→ Your instructions: Starting from the line that holds "according to (999, 399)", print each remaining line of the entries exactly, ending with the last.

→ Information provided:
******

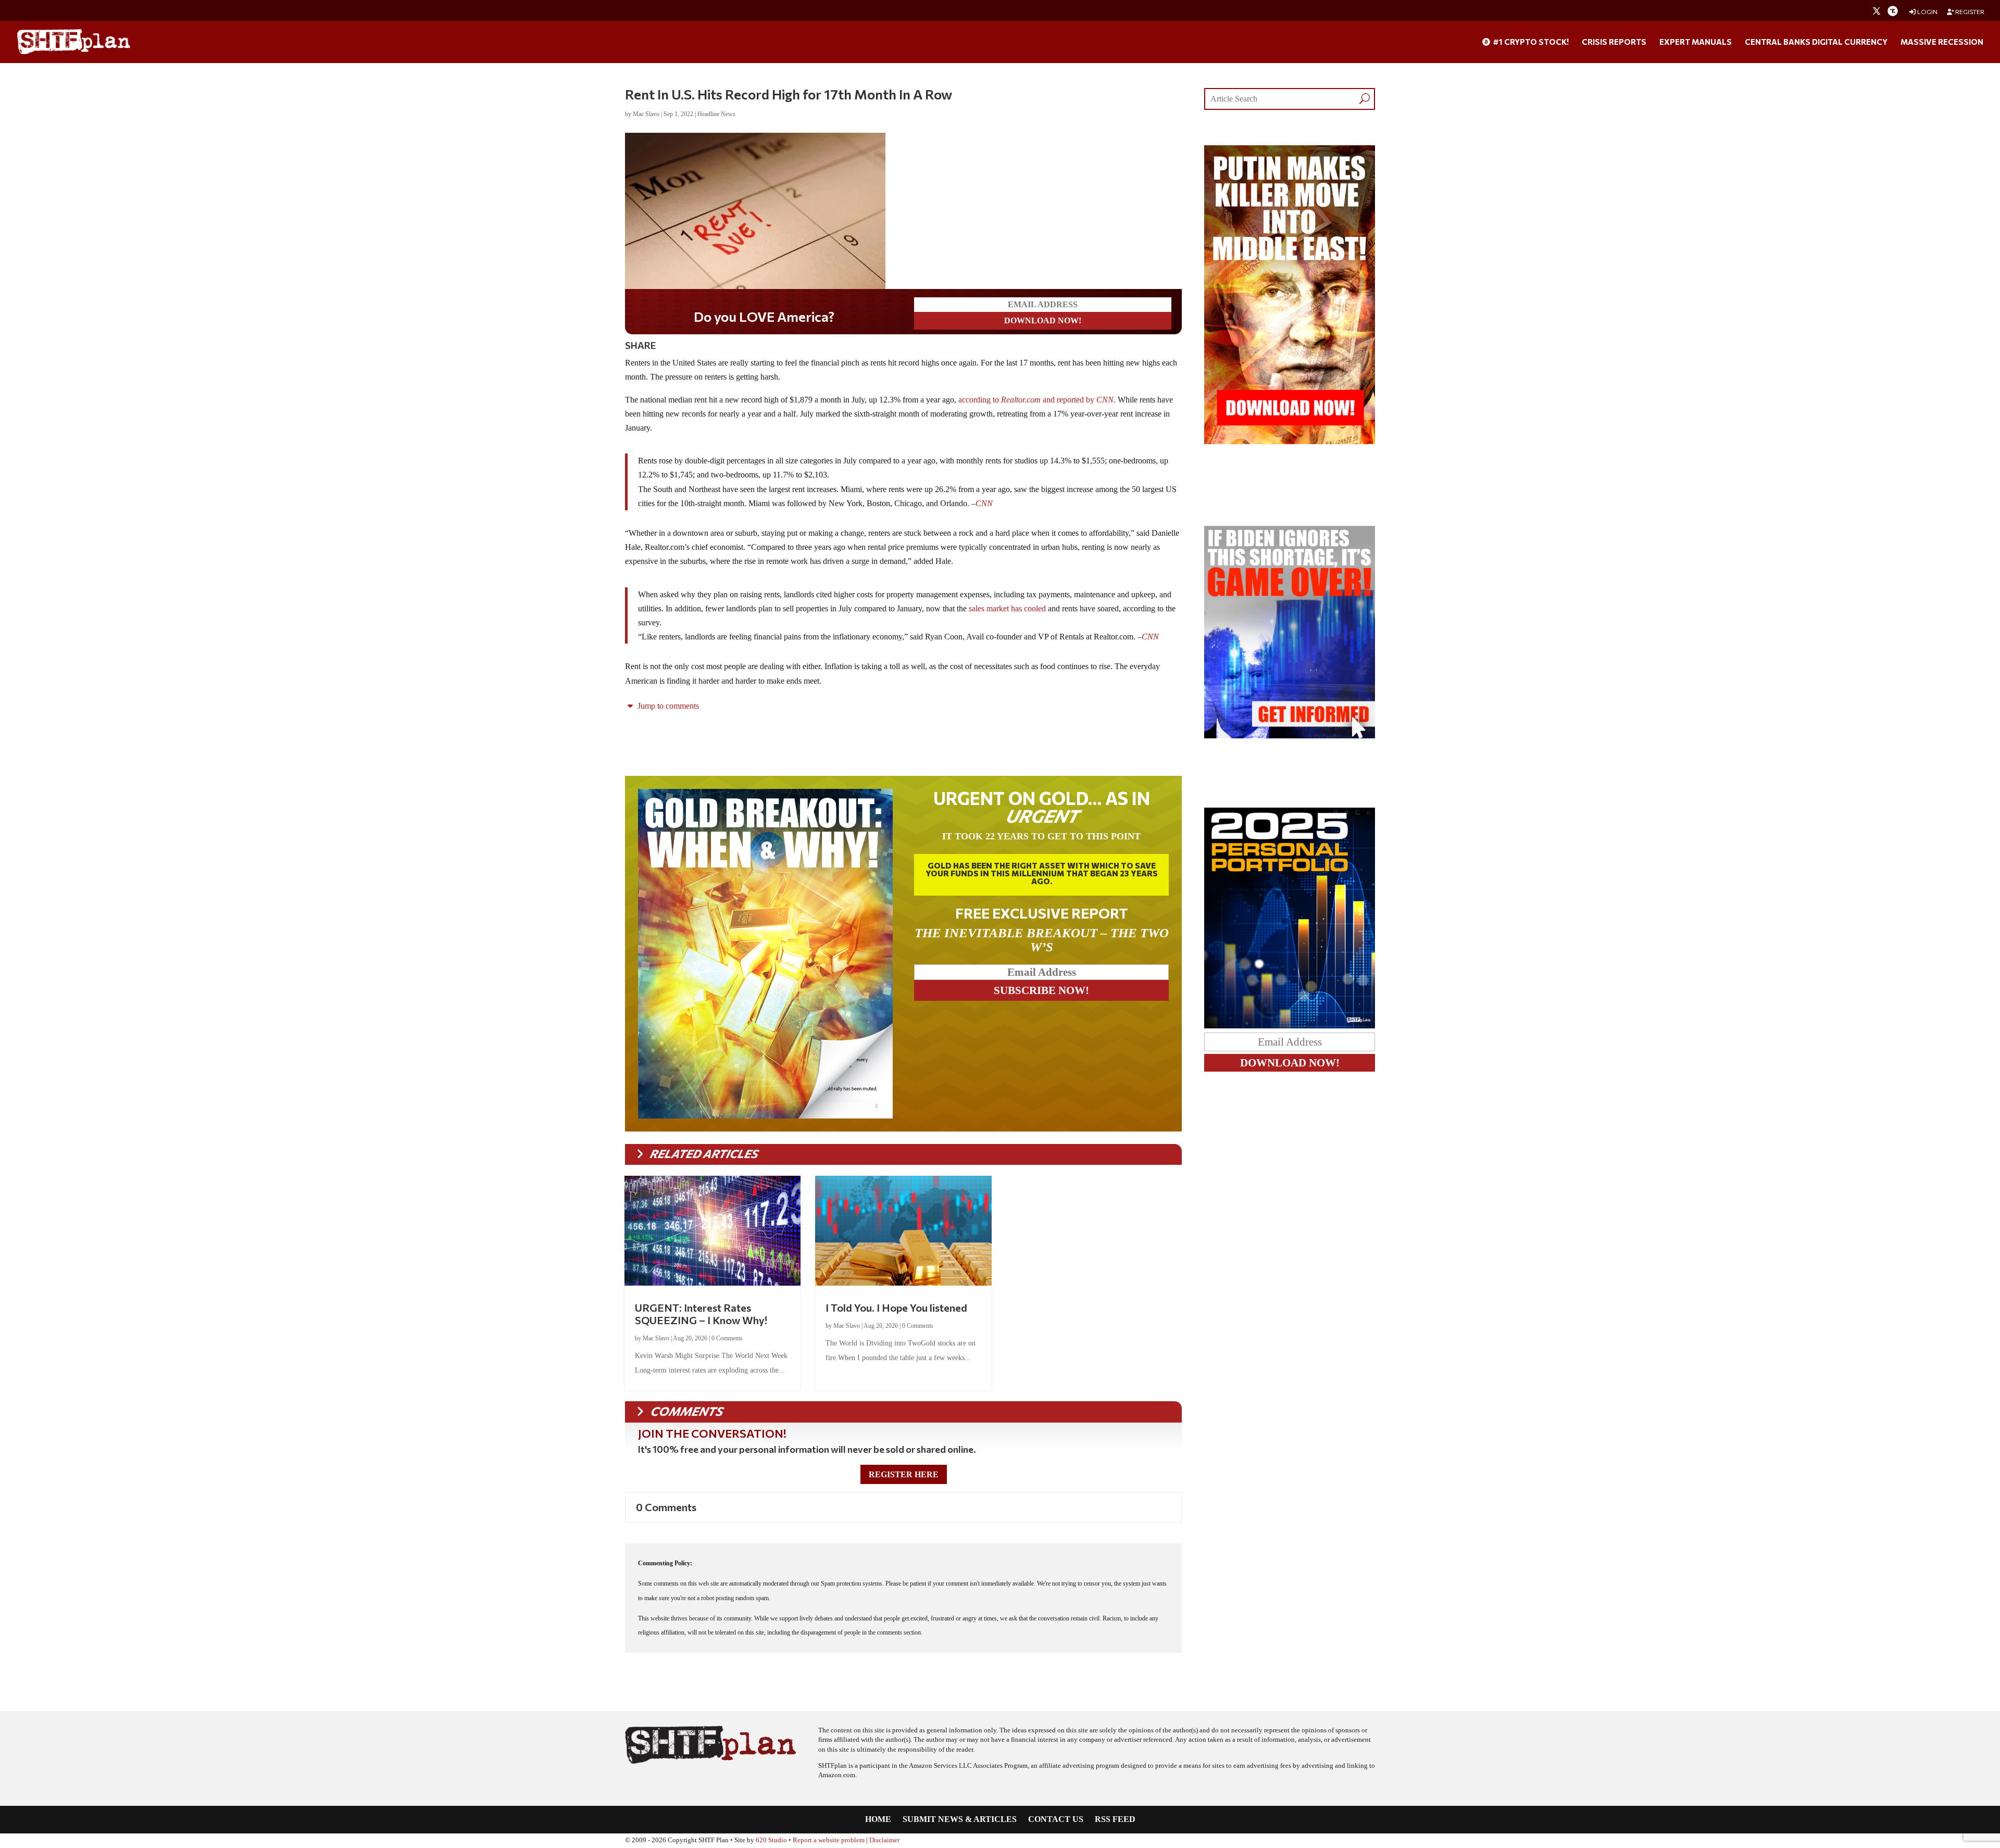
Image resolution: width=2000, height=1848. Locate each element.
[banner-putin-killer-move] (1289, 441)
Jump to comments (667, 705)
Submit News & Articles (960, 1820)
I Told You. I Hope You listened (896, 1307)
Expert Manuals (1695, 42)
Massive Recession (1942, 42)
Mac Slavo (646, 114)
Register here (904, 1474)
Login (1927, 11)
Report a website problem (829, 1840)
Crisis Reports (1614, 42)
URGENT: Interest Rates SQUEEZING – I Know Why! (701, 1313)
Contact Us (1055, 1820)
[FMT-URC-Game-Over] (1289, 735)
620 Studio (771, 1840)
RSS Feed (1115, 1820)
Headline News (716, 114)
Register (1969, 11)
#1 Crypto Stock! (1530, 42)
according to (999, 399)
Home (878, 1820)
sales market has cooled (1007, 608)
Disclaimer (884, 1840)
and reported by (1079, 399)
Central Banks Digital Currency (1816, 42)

******

→ Task solution:
according to (999, 399)
Home (878, 1820)
sales market has cooled (1007, 608)
Disclaimer (884, 1840)
and reported by (1079, 399)
Central Banks Digital Currency (1816, 42)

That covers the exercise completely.